Finding the Range Downfield

The biggest development in Bradford’s game of late has been the deep pass. His performance on short throws has been roughly the same as it was earlier in the season, with a DVOA of -1.9 percent compared to -0.2 percent over the first seven games. If anything, he has been less consistently productive on them, posting a success rate of 39 percent compared to 47 percent earlier. Only throwing fewer interceptions has saved the numbers from being worse.

Where Bradford has improved the most has been on deep throws. This was where the great Foles-led offense of 2013 made most of its hay, and it was a big struggle for Bradford earlier in the season. He had the sixth-worst success rate of the 32 passers with the most deep attempts earlier in the season. Over the past six weeks, he has the second-best success rate, 60 percent, and the third-best DVOA among the 32 passers with the most deep attempts.

The easy response is to say that this is a fluke due to a small sample size, the product of a limited number of games and passes.
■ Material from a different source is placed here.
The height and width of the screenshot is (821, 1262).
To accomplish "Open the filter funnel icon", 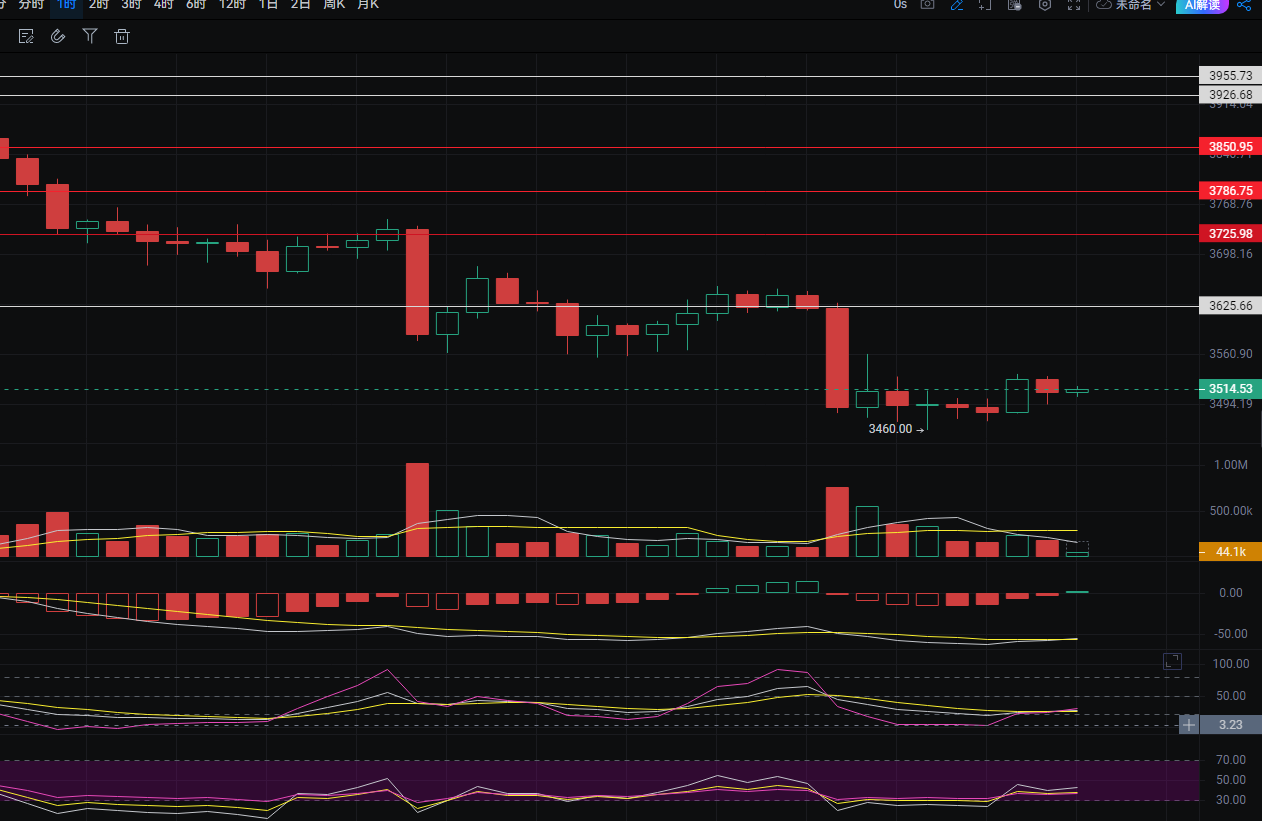I will 90,37.
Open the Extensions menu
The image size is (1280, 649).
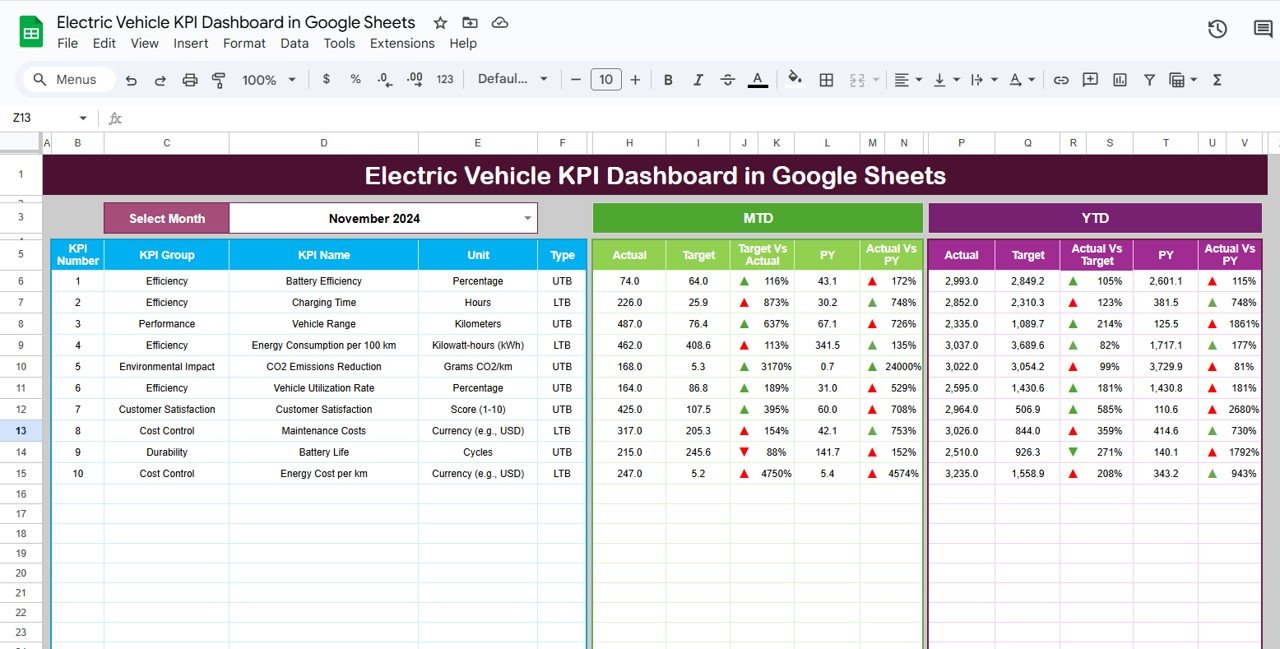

What makes Bradford’s performance so encouraging, though, is he has been doing it at multiple levels. His numbers are better on throws 11-15 yards downfield, 16-20 yards downfield, and even that 21-25 yard area where he did not have a single completion on 18 attempts in the first seven games, while he has continued to enjoy success on very deep throws like his 53-yard touchdown pass to Nelson Agholor last week.

Going Forward

The numbers suggest Kelly was not just blowing smoke, that Sam Bradford has been playing better of late and may well be doing much better than Nick Foles would have done for the 2015 Eagles. Kelly still has a problem, though: the Eagles are still a below-average offense. Looking just at the last four games Bradford has played, they are 20th in DVOA and just 17th in passing DVOA. Even if Bradford is in fact the answer, Philadelphia still has offensive problems to address.